>> begin Data section
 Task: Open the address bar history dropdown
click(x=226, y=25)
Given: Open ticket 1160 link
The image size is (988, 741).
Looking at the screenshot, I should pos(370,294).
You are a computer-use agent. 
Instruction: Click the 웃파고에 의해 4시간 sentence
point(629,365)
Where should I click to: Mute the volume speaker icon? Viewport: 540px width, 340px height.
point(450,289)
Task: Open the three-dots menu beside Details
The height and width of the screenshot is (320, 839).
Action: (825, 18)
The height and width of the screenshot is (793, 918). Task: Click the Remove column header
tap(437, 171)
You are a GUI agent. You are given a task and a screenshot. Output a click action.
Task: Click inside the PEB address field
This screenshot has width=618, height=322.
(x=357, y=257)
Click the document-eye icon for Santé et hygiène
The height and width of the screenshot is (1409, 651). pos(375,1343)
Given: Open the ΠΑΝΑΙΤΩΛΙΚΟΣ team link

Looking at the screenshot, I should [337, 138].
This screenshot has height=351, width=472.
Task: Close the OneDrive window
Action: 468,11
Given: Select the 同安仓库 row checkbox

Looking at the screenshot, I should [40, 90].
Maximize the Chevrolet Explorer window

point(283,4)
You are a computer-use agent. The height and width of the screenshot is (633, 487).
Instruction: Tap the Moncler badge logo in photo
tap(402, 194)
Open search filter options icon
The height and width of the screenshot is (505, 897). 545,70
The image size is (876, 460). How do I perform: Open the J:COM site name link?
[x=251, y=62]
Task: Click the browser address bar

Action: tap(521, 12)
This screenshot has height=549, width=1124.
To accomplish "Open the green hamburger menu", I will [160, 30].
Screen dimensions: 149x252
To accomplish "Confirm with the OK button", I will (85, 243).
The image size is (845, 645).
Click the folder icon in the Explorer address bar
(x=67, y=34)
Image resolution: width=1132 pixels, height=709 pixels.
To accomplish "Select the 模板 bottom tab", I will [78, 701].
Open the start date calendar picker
>> end Data section
■ **Exercise task**
Copy the stretch of entries above word for word, from the line containing "Where should I" through the line containing "point(283,4)".

■ **Output of the exercise**
Where should I click to: Mute the volume speaker icon? Viewport: 540px width, 340px height.
point(450,289)
Task: Open the three-dots menu beside Details
The height and width of the screenshot is (320, 839).
Action: (825, 18)
The height and width of the screenshot is (793, 918). Task: Click the Remove column header
tap(437, 171)
You are a GUI agent. You are given a task and a screenshot. Output a click action.
Task: Click inside the PEB address field
This screenshot has width=618, height=322.
(x=357, y=257)
Click the document-eye icon for Santé et hygiène
The height and width of the screenshot is (1409, 651). pos(375,1343)
Given: Open the ΠΑΝΑΙΤΩΛΙΚΟΣ team link

Looking at the screenshot, I should [337, 138].
This screenshot has height=351, width=472.
Task: Close the OneDrive window
Action: 468,11
Given: Select the 同安仓库 row checkbox

Looking at the screenshot, I should [40, 90].
Maximize the Chevrolet Explorer window

point(283,4)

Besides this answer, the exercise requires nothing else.